Exercise brief
Please copy out every line in the records below that includes the word "Switch".

Information provided
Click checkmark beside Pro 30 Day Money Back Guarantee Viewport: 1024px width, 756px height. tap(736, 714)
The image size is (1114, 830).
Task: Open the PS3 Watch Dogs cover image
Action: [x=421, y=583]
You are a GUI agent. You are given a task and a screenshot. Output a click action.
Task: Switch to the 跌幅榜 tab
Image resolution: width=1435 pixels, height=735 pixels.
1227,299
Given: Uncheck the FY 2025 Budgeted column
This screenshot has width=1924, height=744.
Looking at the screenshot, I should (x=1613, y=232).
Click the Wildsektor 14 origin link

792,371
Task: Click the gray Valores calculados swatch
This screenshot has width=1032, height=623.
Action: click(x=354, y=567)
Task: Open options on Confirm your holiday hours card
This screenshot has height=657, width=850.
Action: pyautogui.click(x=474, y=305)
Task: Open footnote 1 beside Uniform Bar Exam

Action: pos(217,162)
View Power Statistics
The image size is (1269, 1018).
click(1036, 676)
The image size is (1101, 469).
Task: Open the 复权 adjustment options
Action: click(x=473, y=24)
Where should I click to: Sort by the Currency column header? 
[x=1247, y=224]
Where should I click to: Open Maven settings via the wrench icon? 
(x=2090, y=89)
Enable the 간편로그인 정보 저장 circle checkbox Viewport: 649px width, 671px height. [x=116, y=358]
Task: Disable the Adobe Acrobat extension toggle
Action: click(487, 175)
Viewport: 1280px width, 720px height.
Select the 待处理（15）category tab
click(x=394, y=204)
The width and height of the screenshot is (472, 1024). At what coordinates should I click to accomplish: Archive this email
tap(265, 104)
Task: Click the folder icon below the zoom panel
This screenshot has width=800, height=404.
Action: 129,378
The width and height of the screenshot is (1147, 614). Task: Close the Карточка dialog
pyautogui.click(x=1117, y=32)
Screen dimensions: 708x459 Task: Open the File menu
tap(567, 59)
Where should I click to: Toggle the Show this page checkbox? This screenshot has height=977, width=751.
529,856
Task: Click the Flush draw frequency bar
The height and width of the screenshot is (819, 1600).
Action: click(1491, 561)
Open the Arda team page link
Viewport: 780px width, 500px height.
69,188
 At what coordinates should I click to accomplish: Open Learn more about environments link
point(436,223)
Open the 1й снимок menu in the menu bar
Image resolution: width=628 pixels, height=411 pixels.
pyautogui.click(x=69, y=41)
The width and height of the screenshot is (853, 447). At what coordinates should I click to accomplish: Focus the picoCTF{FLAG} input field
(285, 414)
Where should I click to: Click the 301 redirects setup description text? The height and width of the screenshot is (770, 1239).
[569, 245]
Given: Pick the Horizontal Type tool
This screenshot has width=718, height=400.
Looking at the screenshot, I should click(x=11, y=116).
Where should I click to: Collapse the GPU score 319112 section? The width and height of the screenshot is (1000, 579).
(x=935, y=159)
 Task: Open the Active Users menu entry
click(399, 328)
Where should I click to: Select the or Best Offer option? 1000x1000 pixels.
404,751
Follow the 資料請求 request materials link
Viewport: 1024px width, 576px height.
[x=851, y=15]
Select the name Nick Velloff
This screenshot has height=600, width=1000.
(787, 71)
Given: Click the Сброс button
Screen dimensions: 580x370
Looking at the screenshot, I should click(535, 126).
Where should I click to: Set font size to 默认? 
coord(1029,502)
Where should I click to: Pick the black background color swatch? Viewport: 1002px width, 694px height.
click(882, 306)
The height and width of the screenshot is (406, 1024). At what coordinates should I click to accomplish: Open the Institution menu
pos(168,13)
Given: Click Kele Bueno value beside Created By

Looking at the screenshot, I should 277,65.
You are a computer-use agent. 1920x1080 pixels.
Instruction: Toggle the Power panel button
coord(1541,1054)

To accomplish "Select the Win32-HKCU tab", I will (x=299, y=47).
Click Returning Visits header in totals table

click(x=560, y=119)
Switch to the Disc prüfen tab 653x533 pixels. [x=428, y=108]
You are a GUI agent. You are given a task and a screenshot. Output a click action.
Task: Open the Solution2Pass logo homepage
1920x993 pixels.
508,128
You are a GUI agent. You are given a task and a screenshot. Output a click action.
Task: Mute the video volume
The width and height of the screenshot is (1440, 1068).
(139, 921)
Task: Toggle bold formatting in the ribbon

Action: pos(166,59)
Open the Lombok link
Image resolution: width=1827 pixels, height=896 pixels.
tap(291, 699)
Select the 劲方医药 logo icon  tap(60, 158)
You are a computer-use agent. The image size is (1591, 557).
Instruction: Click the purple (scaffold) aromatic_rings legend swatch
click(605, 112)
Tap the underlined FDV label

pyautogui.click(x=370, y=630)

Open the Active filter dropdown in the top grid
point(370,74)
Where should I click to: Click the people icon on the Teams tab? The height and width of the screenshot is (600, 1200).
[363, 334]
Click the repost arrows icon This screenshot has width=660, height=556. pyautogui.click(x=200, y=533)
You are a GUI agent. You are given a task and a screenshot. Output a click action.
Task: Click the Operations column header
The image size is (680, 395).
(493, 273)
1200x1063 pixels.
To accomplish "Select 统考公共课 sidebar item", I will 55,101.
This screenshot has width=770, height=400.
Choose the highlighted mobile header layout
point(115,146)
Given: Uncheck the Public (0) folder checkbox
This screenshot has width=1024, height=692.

Reply
Task: Switch to the 跌幅榜 tab
Switch to the Disc prüfen tab 653x533 pixels. [x=428, y=108]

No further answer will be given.